First, a bit of history: The 1973 energy crisis provided one of the first spurs for utilities to create incentive programs. Many of those programs matured over the next 20 to 25 years, but were curtailed or eliminated in the late 1990s as part of electricity market deregulation.
Galen Barbose, scientific engineering associate at Lawrence Berkeley National Laboratory, says that the western energy crisis of 2000-2001 brought renewed attention to energy efficiency as a strategy for managing and containing costs for electric utility customers. This renewed push also brought increased investments by utilities.
Barbose says that during the latter half of the past decade, spending on electric and gas utility customer-funded energy efficiency programs (excluding load management) more than doubled, from roughly $2 billion in 2006 to $4.8 billion in 2010, consisting of $3.9 billion for electric energy efficiency programs.
Particularly in the last two years, however, some other changes have happened — besides utility spending on incentive programs that's pushed north of the $6 billion mark.
According to Roger Flanagan, director of energy services business for Lockheed Martin, in the last 18 months, there's been more interest in smaller energy users. Historically, utilities have focused on their largest consumers, because that's where the so-called low-hanging fruit exists. Increasingly, however, Flanagan says that 'strategic energy management' — for large consumers and small businesses alike — is part of any given utility's incentive measures.
"Strategic energy management is where you look at behavioral changes or non-technical/non-technology measures," Flanagan says. "These are a series of utility-sponsored incentives, such as training for facility managers and owners. They might maximize, tune up or retrocommission existing facilities, but they also look at human side and help determine how behavioral changes can save energy."
Although Flanagan says it's too early to tell definitively, some early efforts and anecdotal evidence indicate that simple behavioral changes by occupants might net 20 to 30 percent savings.

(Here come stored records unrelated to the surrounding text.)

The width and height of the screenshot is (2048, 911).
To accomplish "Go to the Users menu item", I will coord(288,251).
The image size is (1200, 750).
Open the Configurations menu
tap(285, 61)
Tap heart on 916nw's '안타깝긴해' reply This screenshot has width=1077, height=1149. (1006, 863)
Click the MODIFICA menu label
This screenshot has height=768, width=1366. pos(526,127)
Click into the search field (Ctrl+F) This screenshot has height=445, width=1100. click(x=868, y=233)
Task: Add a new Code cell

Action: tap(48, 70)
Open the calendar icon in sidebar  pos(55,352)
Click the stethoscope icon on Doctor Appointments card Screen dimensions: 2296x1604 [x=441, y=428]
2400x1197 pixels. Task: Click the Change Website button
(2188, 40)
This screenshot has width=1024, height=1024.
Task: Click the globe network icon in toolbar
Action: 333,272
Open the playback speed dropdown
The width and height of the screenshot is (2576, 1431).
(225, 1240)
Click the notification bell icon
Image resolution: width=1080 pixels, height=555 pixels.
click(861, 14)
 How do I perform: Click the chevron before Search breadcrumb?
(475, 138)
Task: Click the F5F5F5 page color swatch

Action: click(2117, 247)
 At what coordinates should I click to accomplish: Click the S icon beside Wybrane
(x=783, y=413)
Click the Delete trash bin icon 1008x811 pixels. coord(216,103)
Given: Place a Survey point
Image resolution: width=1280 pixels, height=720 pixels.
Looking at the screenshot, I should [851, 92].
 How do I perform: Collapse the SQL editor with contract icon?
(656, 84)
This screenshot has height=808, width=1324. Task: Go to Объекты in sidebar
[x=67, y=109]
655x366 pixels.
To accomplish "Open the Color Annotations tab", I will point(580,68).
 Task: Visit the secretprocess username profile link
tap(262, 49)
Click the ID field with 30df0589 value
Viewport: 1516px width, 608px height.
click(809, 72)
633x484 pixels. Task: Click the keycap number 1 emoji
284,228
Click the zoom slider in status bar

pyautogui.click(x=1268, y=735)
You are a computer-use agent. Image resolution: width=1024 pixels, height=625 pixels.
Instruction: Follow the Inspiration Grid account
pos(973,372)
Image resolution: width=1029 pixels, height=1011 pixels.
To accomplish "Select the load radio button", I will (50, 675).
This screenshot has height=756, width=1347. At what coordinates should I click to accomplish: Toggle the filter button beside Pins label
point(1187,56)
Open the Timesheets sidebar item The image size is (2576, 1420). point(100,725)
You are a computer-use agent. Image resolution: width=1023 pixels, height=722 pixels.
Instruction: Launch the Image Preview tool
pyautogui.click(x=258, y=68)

Given the scope and scale of utility incentives, and given that states have endemic incentive programs — a complication for multi-state organizations — facility and energy managers might feel overwhelmed at the prospect of incentive programs.
The best bet, experts say, is to be methodical, look at the entire organization's energy needs, and solicit help.
Phil Welker, director, PECI, says the best way to start in this process is to get a comprehensive analysis done and find opportunities for retrofits and retrocommissioning.
"The key aim is high-quality operations and building acumen," he says.
According to Roger Flanagan, director of energy services business for Lockheed Martin, the integration of demand management and renewable energy components can be a good place to start, especially for FMs concerned with cost-effectiveness or about deploying efficiency in a small footprint.
He also says that there are two resources every FM should tap: Advisory or consulting services that utilities or energy service companies make available, and the FM's own CFO.
"Early on, engage the internal CFO," he says. "They're invested in the financial decisions as well as operational requirement any incentives might bring."